Following a feature article in The Guardian (read the article here), Galop is seeking other men who have been affected by the law which forces them to reveal past convictions of buggery or gross indecency to potential employers.
Galop has been supporting John Crawford, who was convicted of buggery in 1959. John was subjected to horrendous treatment by the police at the time, including being incarcerated, repeatedly beaten and prevented from sleeping, and threatened with further violence from the police, all in order to extract a confession from him.
John came to Galop for support because his conviction, for an offence which is no longer illegal (following changes to the Sexual Offences Act 2003), kept appearing on his enhanced criminal records bureau check when he applied for volunteer positions working with vulnerable clients. John is also forced to reveal his conviction on job applications where he is asked about previous convictions.

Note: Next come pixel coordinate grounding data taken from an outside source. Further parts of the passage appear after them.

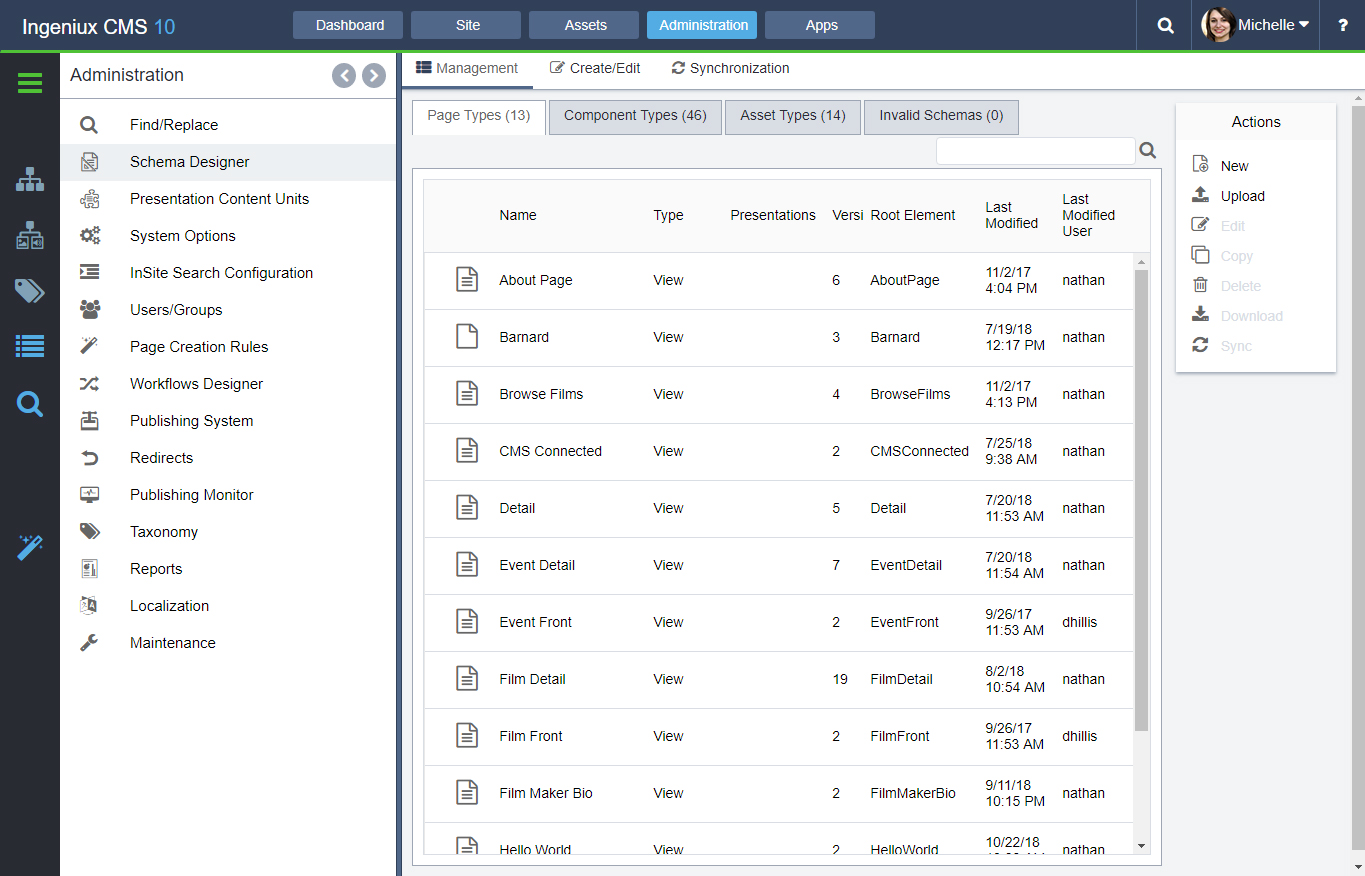Click the site structure icon in the green sidebar
Image resolution: width=1365 pixels, height=876 pixels.
click(29, 180)
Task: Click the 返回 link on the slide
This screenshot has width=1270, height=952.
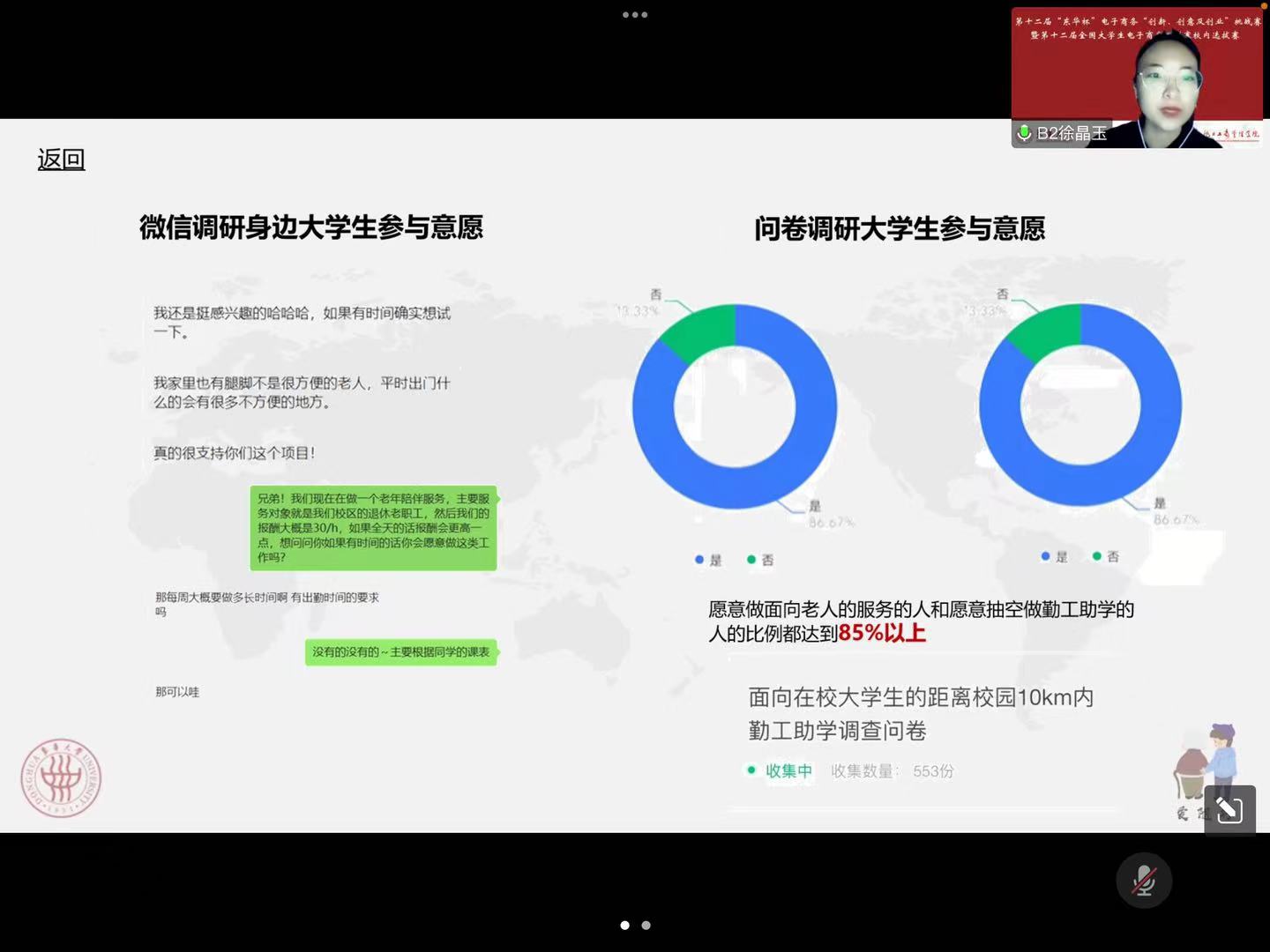Action: pos(61,160)
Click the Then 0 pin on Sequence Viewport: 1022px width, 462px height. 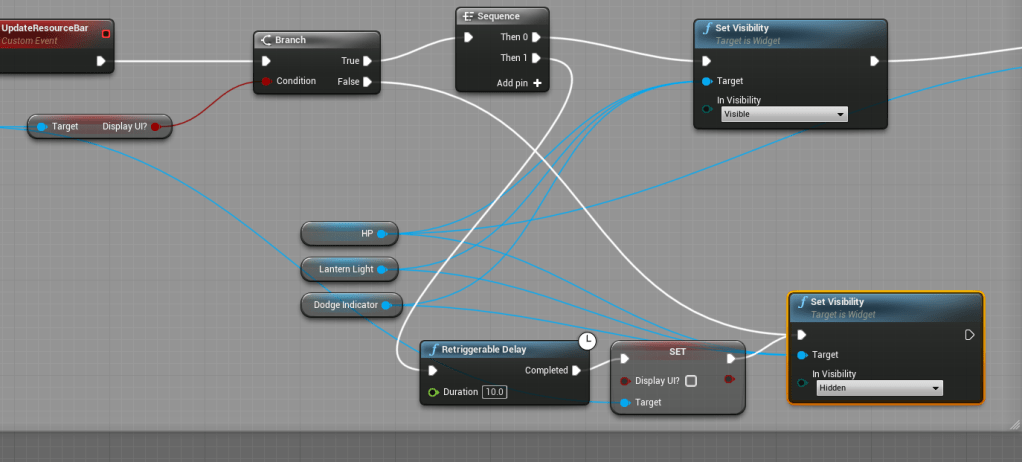pos(537,38)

Galop supported John to get legal representation from Anna Mazzola at Hickman and Rose, and is now looking for others who may have had similar experiences, and who may be interested in joining a potential legal action.

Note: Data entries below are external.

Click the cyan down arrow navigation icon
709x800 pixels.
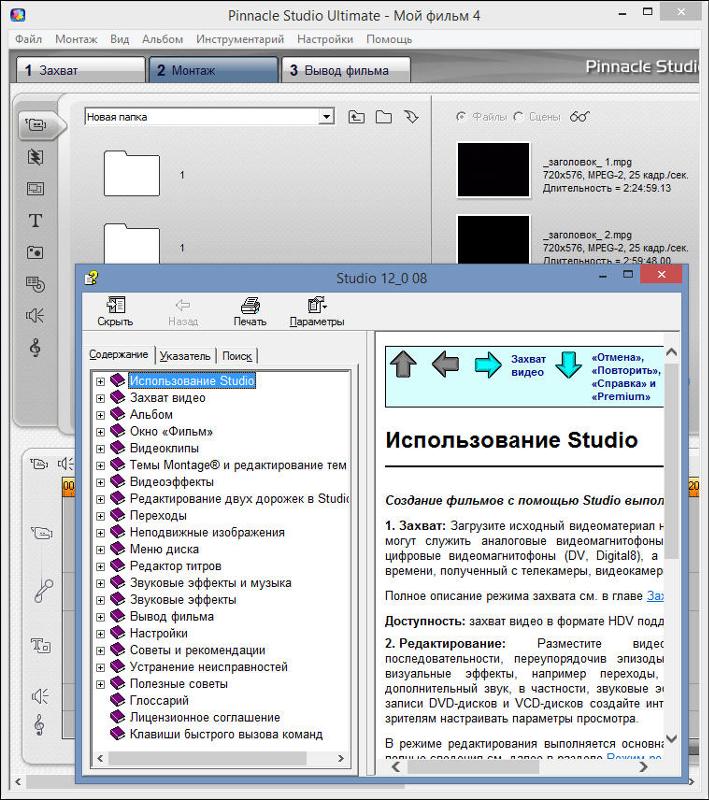point(568,365)
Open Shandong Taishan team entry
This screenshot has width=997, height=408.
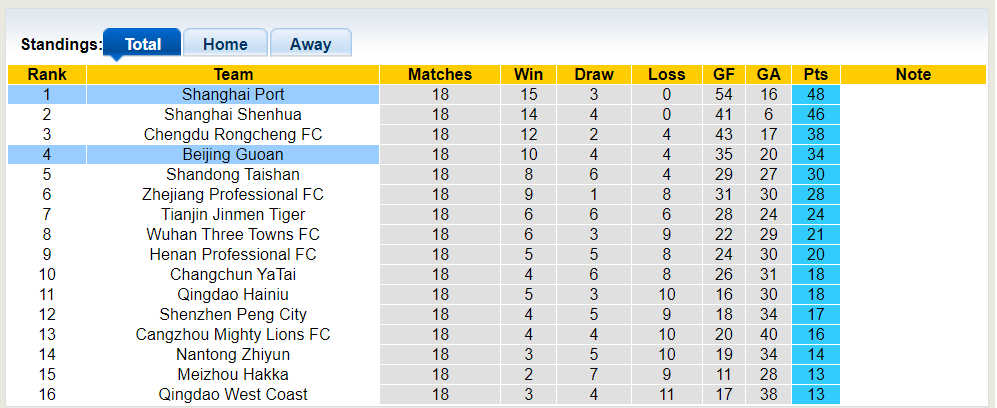click(x=233, y=174)
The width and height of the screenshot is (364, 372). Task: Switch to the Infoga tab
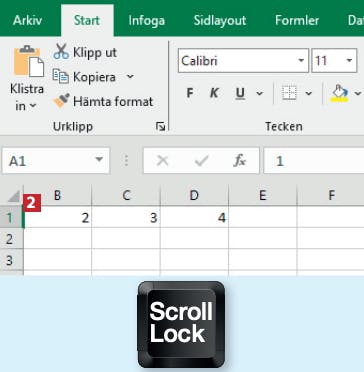[x=147, y=21]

Deborah Gold, Galop Chief Executive said, “the enforcement of this law is effectively re-criminalising John and others like him, forcing him to repeatedly re-live his worst experiences, and causing him to have to out himself to potential employers. Galop demands that the police and the Home office change the rules so that no one else is forced to suffer in the way that John has”.
Galop provides advice and support to anyone in this situation, including providing detailed advice on its website about how to challenge the police on revealing his information. Anyone who has been affected is urged to contact us on our Shoutline on 020 7704 2040.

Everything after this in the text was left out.